Recognising climate change as a potential systemic risk to the financial system, the IIGCC says that investors must access and evaluate the material risk implications for their assets. Made up of seven sections, the report pulls from recommendations from the Task Force on Climate-related Financial Disclosures (TCFD), with the aim of establishing a consistent global standard for climate-related financial risk disclosures, covering both corporates and the financial sector.
In a five-step framework aimed at helping asset owners and managers use scenario analysis, the guide highlights how different climate scenarios could affect future returns and identify new investment opportunities. Amongst others, the document also features the methodologies developed by Acclimatise with UNEP FI and 16 commercial banks to assess physical climate risks to bank’s loan portfolios.

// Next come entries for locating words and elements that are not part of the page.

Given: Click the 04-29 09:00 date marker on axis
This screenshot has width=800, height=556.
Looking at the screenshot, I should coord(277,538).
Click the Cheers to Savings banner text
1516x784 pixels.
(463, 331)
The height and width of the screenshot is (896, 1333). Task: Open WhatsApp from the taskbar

As Stephanie Pfeifer, CEO of IIGCC, explains: “Perhaps the most important conclusion of the guide we’ve published is that the journey is often the destination. Many benefits of scenario analysis for investors come through undertaking the process, experimenting with methodologies and learning about the ways in which climate change drives financial impacts. For some investors, the exercise can affect strategic asset allocation, for others, it is about evolving their understanding of risk and opportunity for parts of their portfolio.”
Case studies throughout the guide demonstrate that several investors are emerging as ‘early adopters’ of scenario analysis, despite the TCFD reporting that no asset managers surveyed have described how their strategies might change under different climate-related scenarios.
With climate change on our doorstep and the physical impacts becoming increasingly clear, there is an added urgency to ensure that investors are including climate change in their risk management processes. Christina Olivecrona, Sustainability Analyst at AP2, said: “The publication of the IPCC’s 1.5°C report […] was a powerful reminder that the physical impacts of climate change are not a distant and theoretical risk, but a present one. Investor methodologies in this area lag the corporate sector and we believe this area will need more attention from investors going forward.”